What is being asked: Give back exactly the line containing "This screenshot has height=1280, width=1920." and all that follow it in the data below, with the pictures left out.

■ ■ ■ ■ ■ ■ ■

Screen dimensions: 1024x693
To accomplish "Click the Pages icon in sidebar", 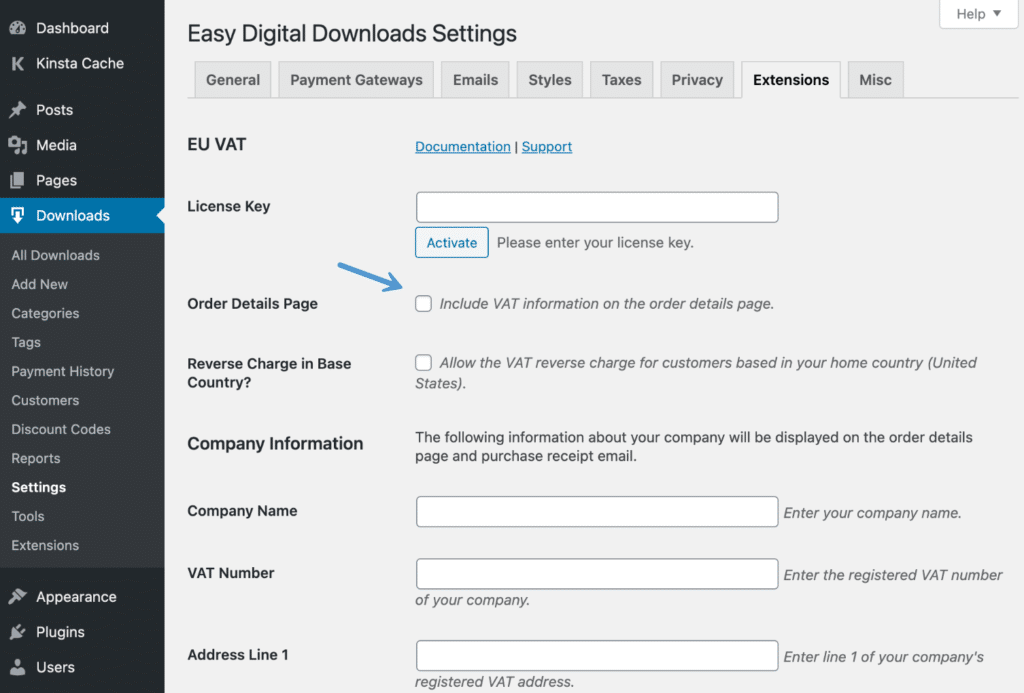I will (17, 181).
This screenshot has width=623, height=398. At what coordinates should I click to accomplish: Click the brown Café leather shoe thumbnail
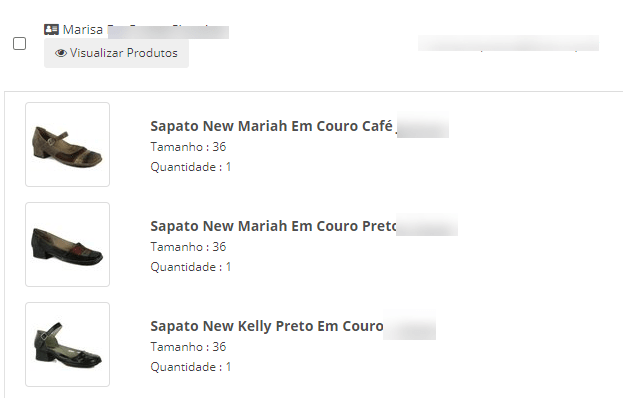click(x=68, y=145)
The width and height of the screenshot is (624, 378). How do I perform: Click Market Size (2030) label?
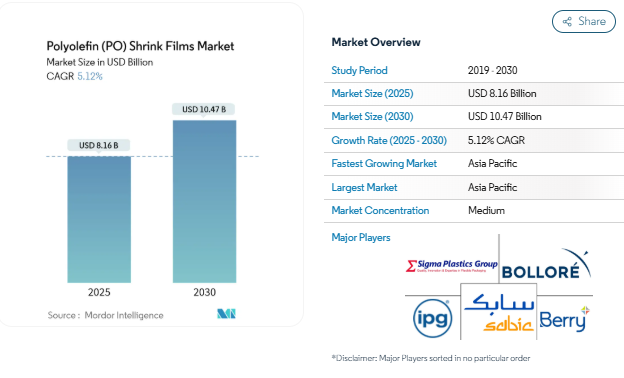point(372,117)
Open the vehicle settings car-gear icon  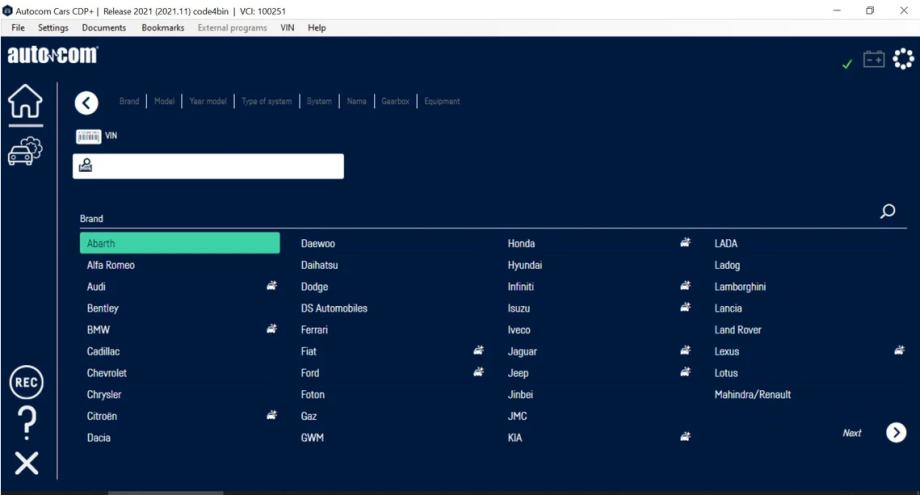click(x=25, y=150)
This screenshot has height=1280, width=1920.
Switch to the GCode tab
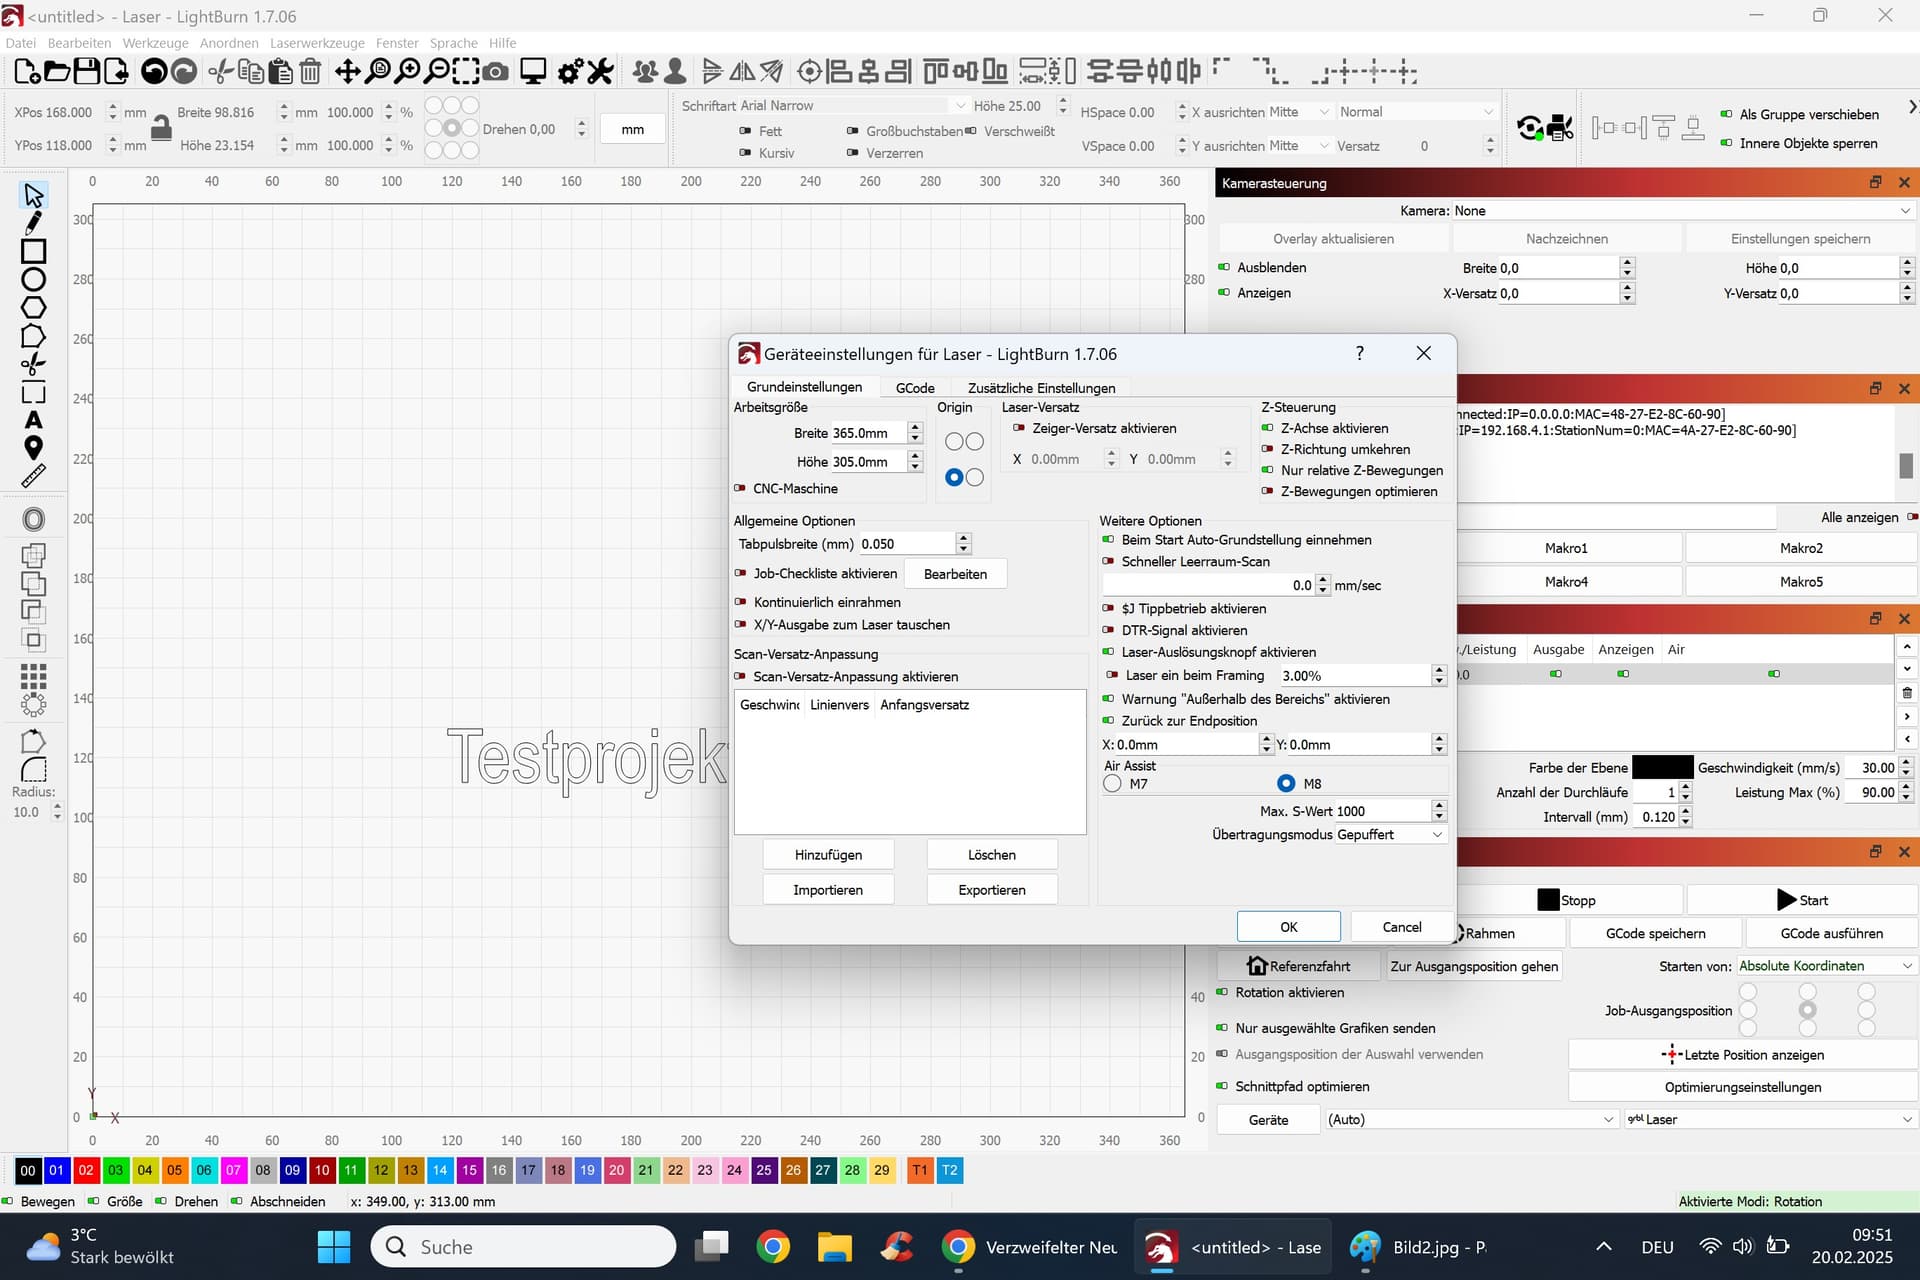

■ ■ ■ ■ ■ ■ ■

Written answer:
This screenshot has height=1280, width=1920.
Switch to the GCode tab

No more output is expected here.